RE: [PATCH 06/23] drm/xe/svm: Introduce a helper to build sg table from hmm range

"Zeng, Oak" <oak.zeng@xxxxxxxxx> · Wed, 24 Apr 2024 23:59:18 +0000

Hi Jason,

I went through the conversation b/t you and Matt. I think we are pretty much aligned. Here is what I get from this threads:

1) hmm range fault size, gpu page table map size : you prefer bigger gpu vma size and vma can be sparsely mapped to gpu. Our vma size is configurable through a user madvise api. We do plan to try 1 gigantic vma and sparse mapping. That requires us to reconstruct driver for a 1vma: N page table state mapping. This will be stage 2 work

2) invalidation: you prefer giant notifier. We can consider this if it turns out our implementation is not performant. Currently we don't know.
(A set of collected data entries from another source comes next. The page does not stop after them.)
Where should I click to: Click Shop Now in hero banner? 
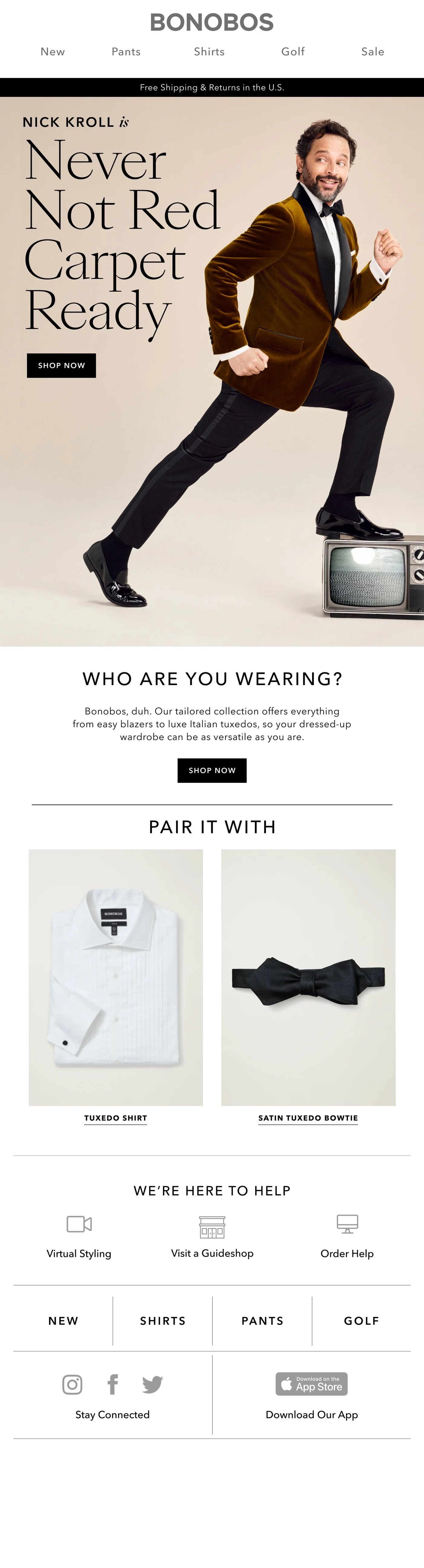[61, 365]
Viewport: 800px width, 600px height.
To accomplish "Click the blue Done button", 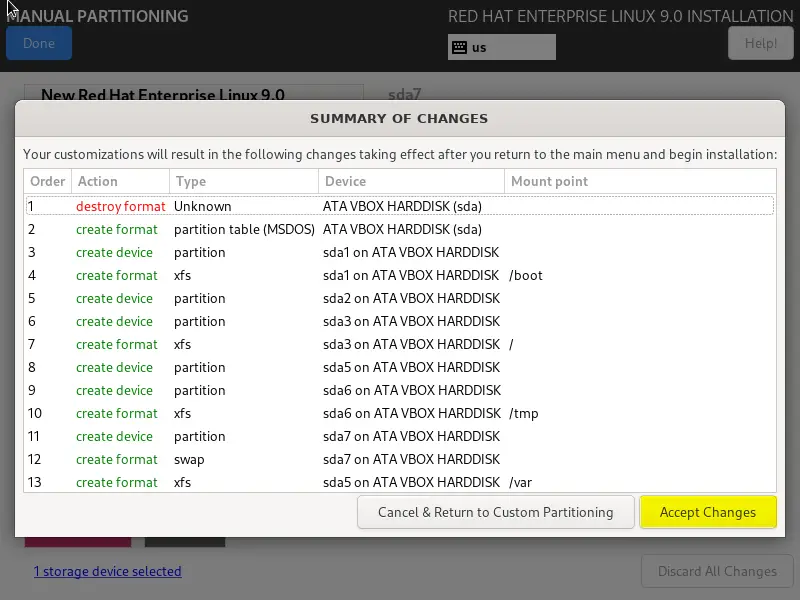I will click(39, 43).
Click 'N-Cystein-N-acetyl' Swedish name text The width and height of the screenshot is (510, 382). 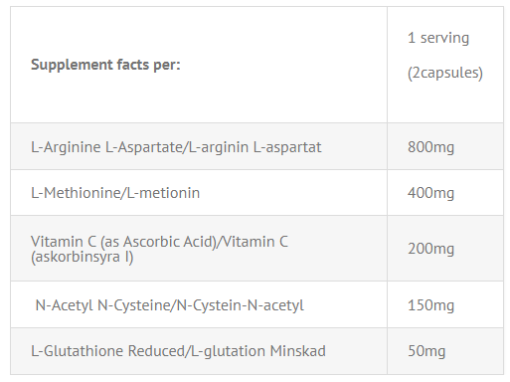240,305
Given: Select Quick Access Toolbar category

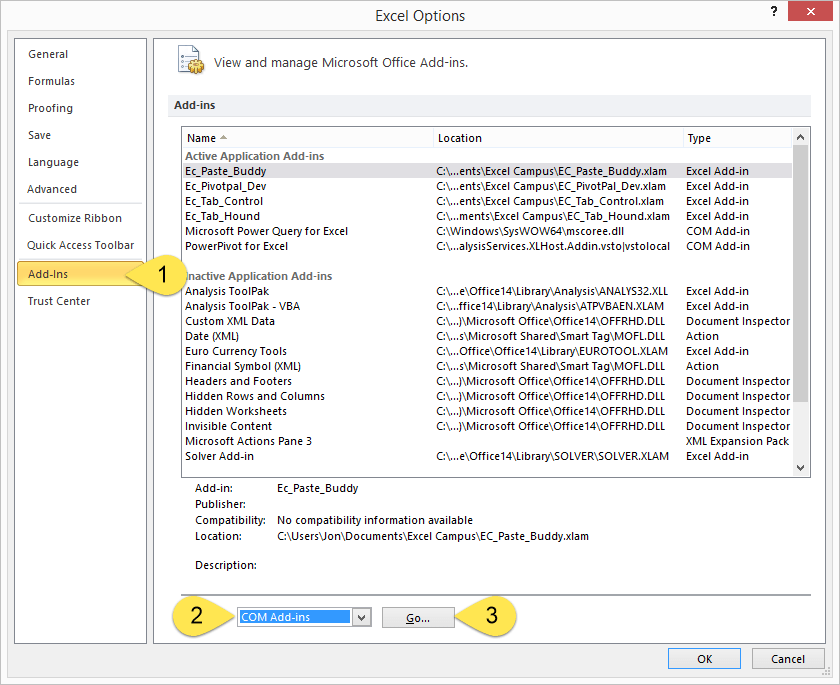Looking at the screenshot, I should 80,245.
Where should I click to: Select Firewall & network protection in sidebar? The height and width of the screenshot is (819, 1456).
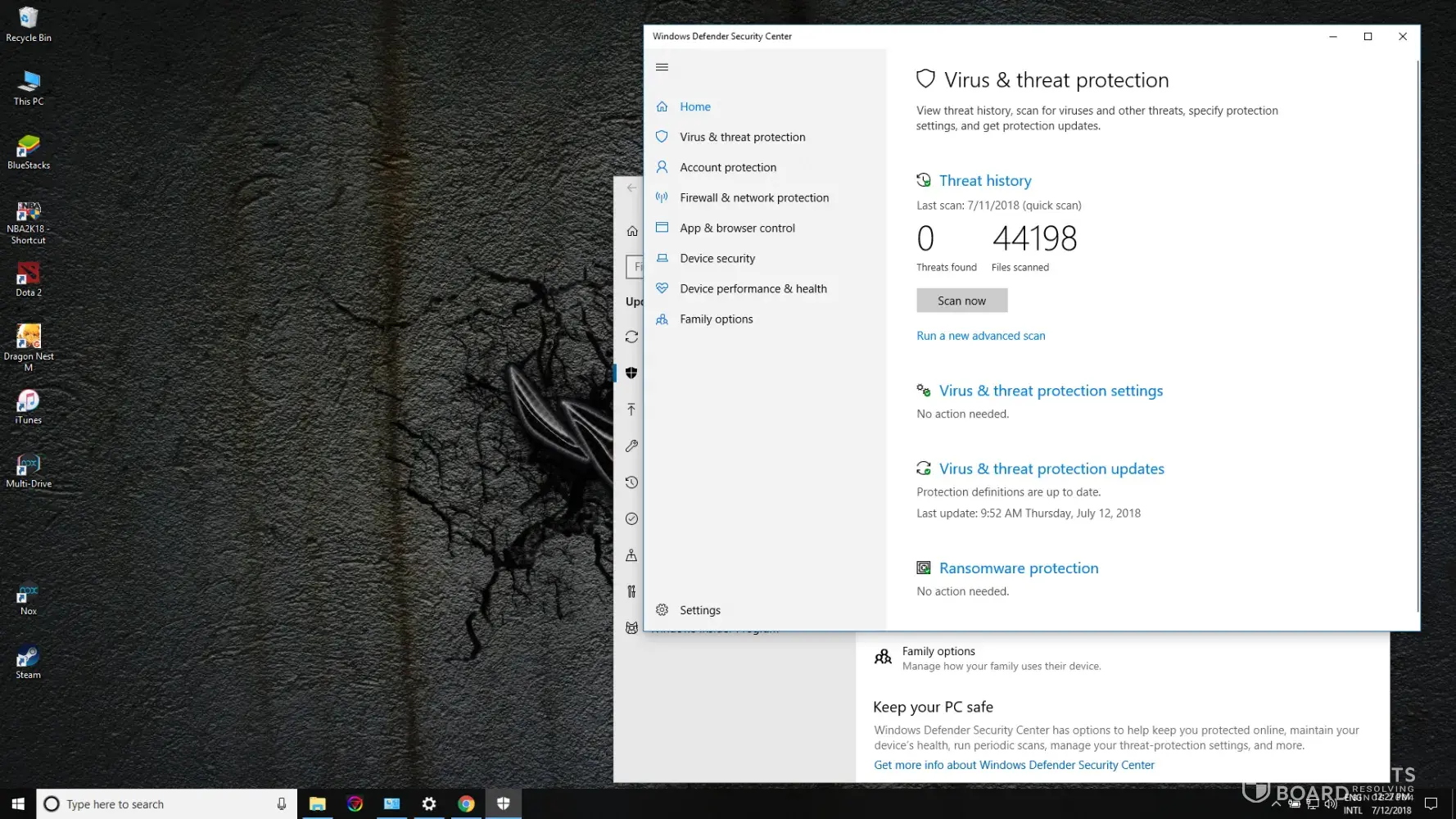(753, 197)
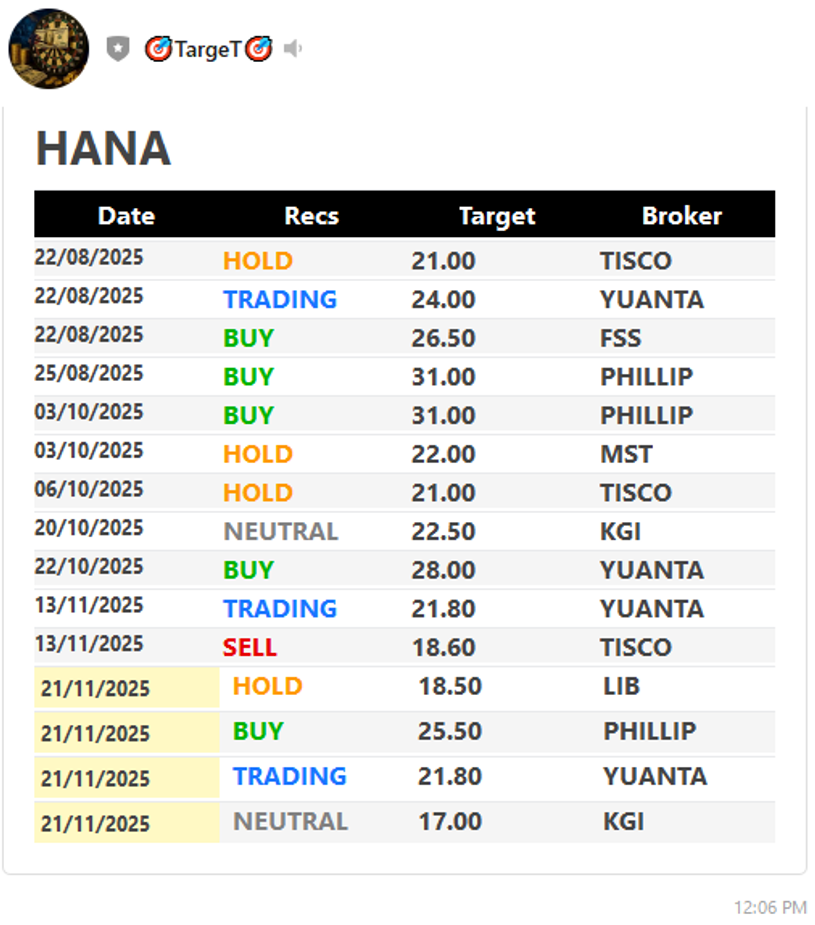Select the Date column header
This screenshot has height=925, width=815.
tap(126, 216)
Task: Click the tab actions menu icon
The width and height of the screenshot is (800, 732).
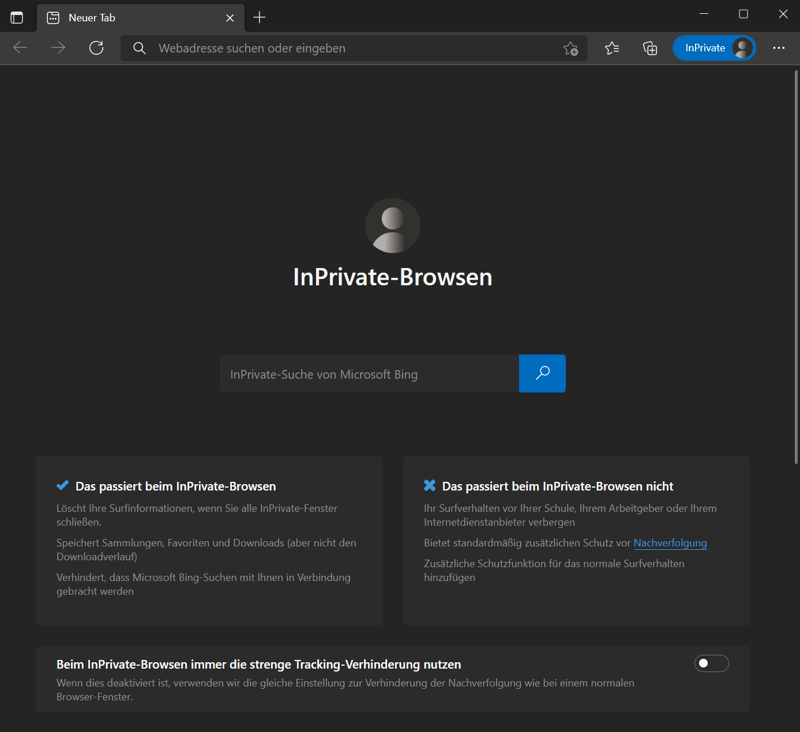Action: [17, 17]
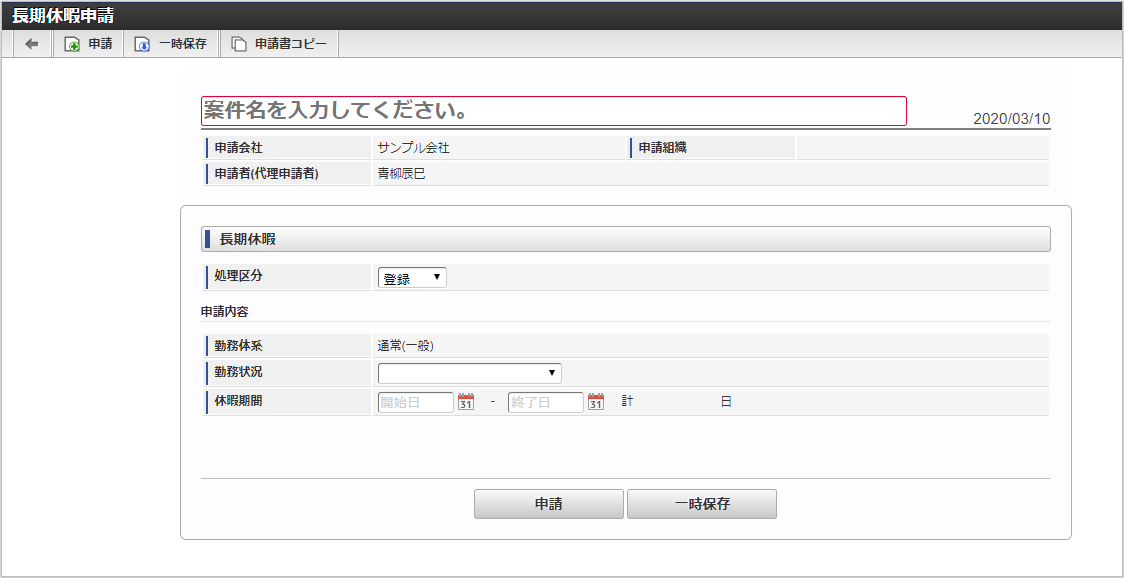
Task: Click the 通常(一般) work system value
Action: 405,346

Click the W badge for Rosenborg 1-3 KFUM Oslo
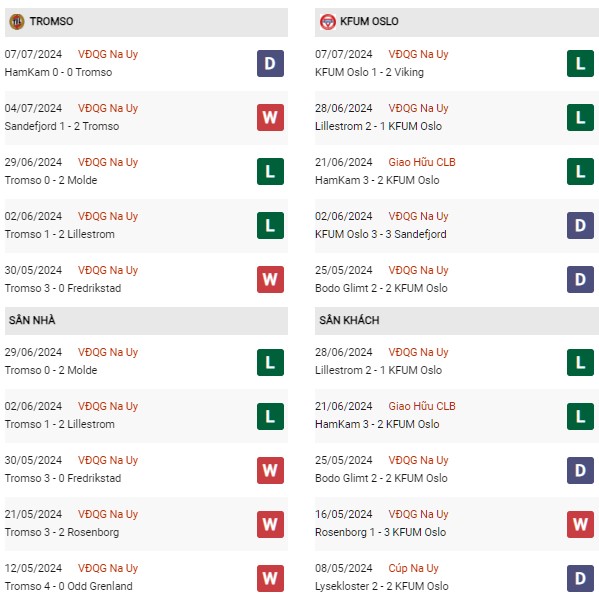[x=580, y=524]
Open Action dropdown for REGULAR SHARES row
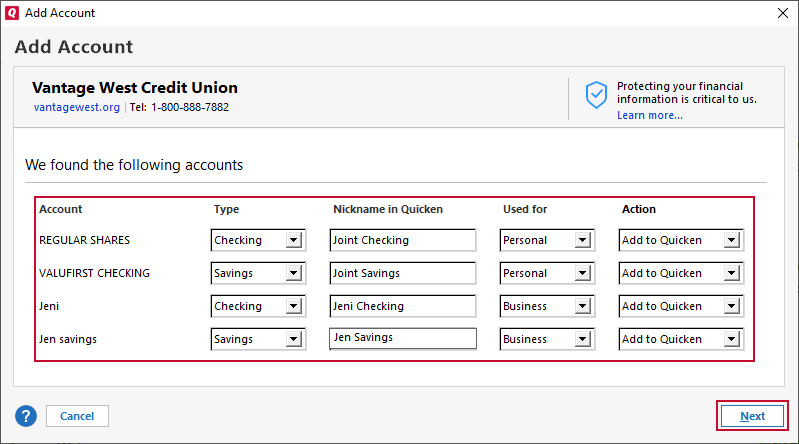The width and height of the screenshot is (799, 444). tap(732, 240)
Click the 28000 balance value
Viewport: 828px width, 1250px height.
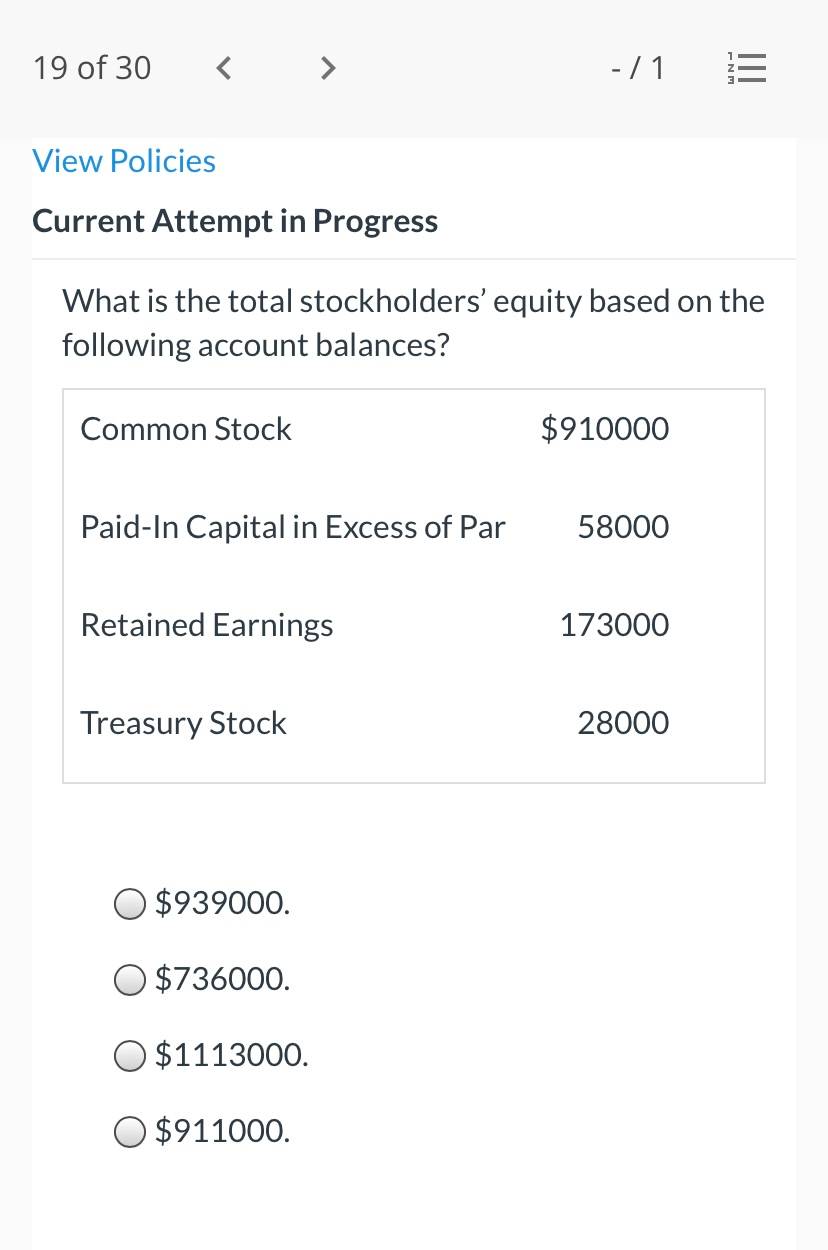pyautogui.click(x=624, y=723)
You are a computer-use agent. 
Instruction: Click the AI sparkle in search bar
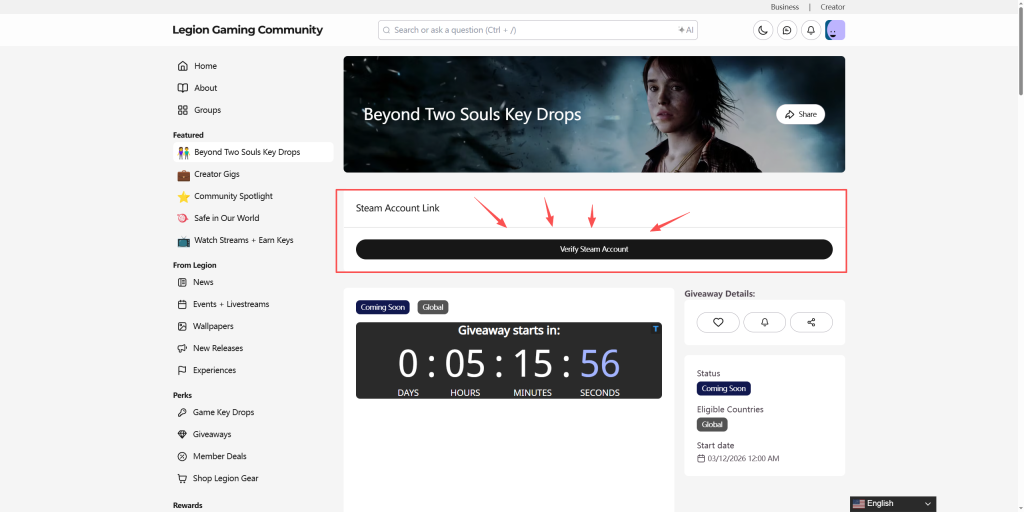[x=685, y=30]
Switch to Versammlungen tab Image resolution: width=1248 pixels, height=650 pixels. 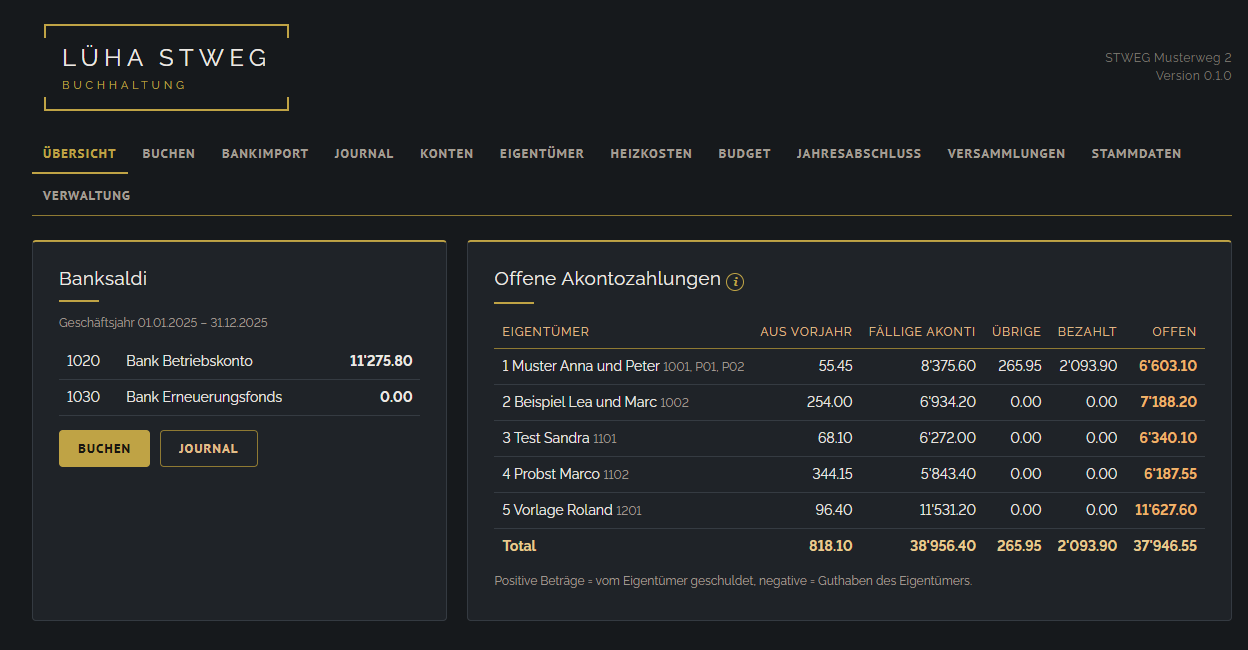[1006, 153]
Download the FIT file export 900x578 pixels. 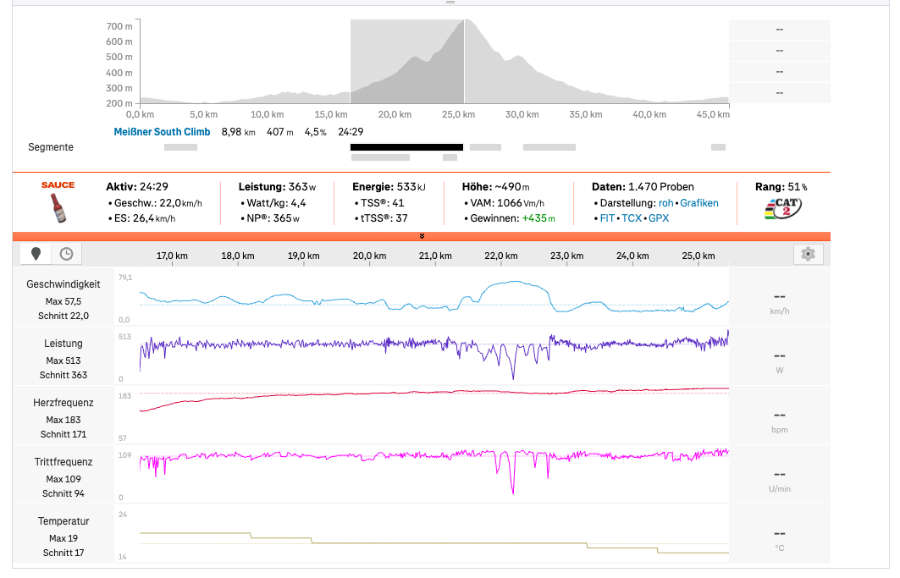607,218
3) whether driver can look up cpu vma. I think we need this for data migration purpose.

See also comments inline.

> -----Original Message-----
> From: Jason Gunthorpe <jgg@xxxxxxxxxx>
> Sent: Wednesday, April 24, 2024 9:49 AM
> To: Zeng, Oak <oak.zeng@xxxxxxxxx>
> Cc: dri-devel@xxxxxxxxxxxxxxxxxxxxx; intel-xe@xxxxxxxxxxxxxxxxxxxxx; Brost,
> Matthew <matthew.brost@xxxxxxxxx>; Thomas.Hellstrom@xxxxxxxxxxxxxxx;
> Welty, Brian <brian.welty@xxxxxxxxx>; Ghimiray, Himal Prasad
> <himal.prasad.ghimiray@xxxxxxxxx>; Bommu, Krishnaiah
> <krishnaiah.bommu@xxxxxxxxx>; Vishwanathapura, Niranjana
> <niranjana.vishwanathapura@xxxxxxxxx>; Leon Romanovsky
> <leon@xxxxxxxxxx>
> Subject: Re: [PATCH 06/23] drm/xe/svm: Introduce a helper to build sg table
> from hmm range
> 
> On Tue, Apr 23, 2024 at 09:17:03PM +0000, Zeng, Oak wrote:
> > > On Tue, Apr 09, 2024 at 04:45:22PM +0000, Zeng, Oak wrote:
> > >
> > > > > I saw, I am saying this should not be done. You cannot unmap bits of
> > > > > a sgl mapping if an invalidation comes in.
> > > >
> > > > You are right, if we register a huge mmu interval notifier to cover
> > > > the whole address space, then we should use dma map/unmap pages
> to
> > > > map bits of the address space. We will explore this approach.
> > > >
> > > > Right now, in xe driver, mmu interval notifier is dynamically
> > > > registered with small address range. We map/unmap the whole small
> > > > address ranges each time. So functionally it still works. But it
> > > > might not be as performant as the method you said.
> > >
> > > Please don't do this, it is not how hmm_range_fault() should be
> > > used.
> > >
> > > It is intended to be page by page and there is no API surface
> > > available to safely try to construct covering ranges. Drivers
> > > definately should not try to invent such a thing.
> >
> > I need your help to understand this comment. Our gpu mirrors the
> > whole CPU virtual address space. It is the first design pattern in
> > your previous reply (entire exclusive owner of a single device
> > private page table and fully mirrors the mm page table into the
> > device table.)
> >
> > What do you mean by "page by page"/" no API surface available to
> > safely try to construct covering ranges"? As I understand it,
> > hmm_range_fault take a virtual address range (defined in hmm_range
> > struct), and walk cpu page table in this range. It is a range based
> > API.
> 
> Yes, but invalidation is not linked to range_fault so you can get
> invalidations of single pages. You are binding range_fault to
> dma_map_sg but then you can't handle invalidation at all sanely.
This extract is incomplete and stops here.